My vote is for the broad-strokes banhammer.
In short, don't make a big deal of it and people mostly won't notice.
Just because something exists in the world does not mean it should be an option for the players. Why not let one of them play as a Mage or Werewolf? Because it doesn't work in the world the GM has defined. Why not Malkavians? Because they're insane. Just because it isn't the reason doesn't mean it isn't a valid reason to ban them.
In addition to simply disallowing certain rules (like Level Adjustments in D&D), I've seen or heard of artificial GM limits such as:
- no evil
- no non-evil
- no lawful
- must have half levels in Bard
- must not play <these> classes/races
- must not take some ability or other
and they've all worked out well from what I've seen.
Particularly in a game where there are lots of possible character creation options, or where the chance of someone picking the undesired option is low.
You can tell people to bounce their character off you first, and leave it at that. Try to have this discussion before the first session with each person individually to reduce the info available to the group.
If no-one picks the Malk, then that's great news.
If someone does pick it, then tell them they can't take it and need to pick another. They know that Malks are banned, but at least they don't know that Malks are the only thing banned. For all they know, lots of things are.
Doesn't completely eliminate the problem of course, but it's better than nothing.
Instead of giving them a blacklist of character options they must not take, give them a whitelist of character options they are allowed to take. You might also consider to throw in some options from official or unofficial supplemental material to make the list longer.

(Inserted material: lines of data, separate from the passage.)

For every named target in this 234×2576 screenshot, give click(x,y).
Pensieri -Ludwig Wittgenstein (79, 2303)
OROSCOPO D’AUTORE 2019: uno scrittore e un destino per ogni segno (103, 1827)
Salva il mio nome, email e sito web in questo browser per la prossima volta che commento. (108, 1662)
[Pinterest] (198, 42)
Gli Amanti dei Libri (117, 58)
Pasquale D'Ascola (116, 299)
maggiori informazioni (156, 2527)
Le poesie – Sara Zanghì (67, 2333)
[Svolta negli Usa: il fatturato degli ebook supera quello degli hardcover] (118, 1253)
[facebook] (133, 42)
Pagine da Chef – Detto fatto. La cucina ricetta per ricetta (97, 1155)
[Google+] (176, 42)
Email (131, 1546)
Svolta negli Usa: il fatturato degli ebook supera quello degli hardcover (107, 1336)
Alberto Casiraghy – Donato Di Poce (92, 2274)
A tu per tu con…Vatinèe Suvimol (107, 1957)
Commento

That way any options which are absent from the list do not look as obvious. It also forces you to think about any other choices which might not work in our campaign for whatever reason which you haven't thought of yet.
When you have any doubts about any character choices, leave them out. When there are three or four things which are missing and you don't tell the players why, they will have a hard time to theorize if it is because of story, game balance, personal taste or just a red herring.
Be upfront about it.
In this game, PC must not come from the Malkavian clan.
This is a pre-condition of the game, just as "being a vampire",and using X system. All my games have a list of those with a few must and a few may. This sets up players to build character that fit within the main plot line I want to run as part of this game. After all, the PCs are the right people at the right time to interact with the plot. As a side note, I do ask all my players what they want out of the game, what they want to see, and what to avoid. After all, they (the players) are an integral part of the game.
This might give a clue that something Malkavian related might be happening at some point, maybe as part of the overall plot. So what? Your players should be mature enough about meta information.
Finally, did you ask the players about restricting clans? Did you ask the players if they cared about potential meta-game information spoilers? It would be nice for them to have a say in the game they are playing. Please, do not make decision for others even if it is for their own good.
I always try to keep in mind that the players have no idea what I'm planning for them as a GM. If the plan WAS to have them encounter a villain from Clan X, but one of the players unintentionally ruins this by deciding to be from Clan X? Well, I just change the story a bit: Now, the Villain is from clan Y.
I've never played the Masquerade, so perhaps the world is a bit too defined to do this kind of thing? Then again this might lead to some interesting surprises/mysteries, like: why does someone from Clan Y have Clan X powers? What unholy blood coupling could do this? Can the players do that? At what cost?
All that being said, I DO agree with the other answers about limiting the players: Indeed, getting to the end of a maze is boring, if you can fly.
If you're truly concerned on letting the cat out of the bag, there's a simple tactic that you can use to avoid letting your players catch on: throw in a red herring or two. If instead of just saying "No X clan" you say "No X, Y, or Z clan", or perhaps "No X or Y clan and no I or J class" to mix things up a bit. This might still set off people's tin foil hat detectors, but they'll be quickly barking up the wrong tree trying to identify what connection I and Y have, or X and J, or the significance of I and J and not I and H.
Another possibility would be to introduce a house rule that subtly but irrevocably nerfs Malks but not other clans. I don't know enough about the specifics of V:tM to suggest anything specific, but if you can orchestrate a situation where your players read the new rule, brow furrowed, before going "Hey, this makes Malks all but worthless" then you've won. Perhaps they have a signature weapon that is banned, or a signature power (besides what you've mentioned) that gets all but dumpstered? People might consider there are nefarious schemes behind the banhammer, but they'd never suspect the nerf bat.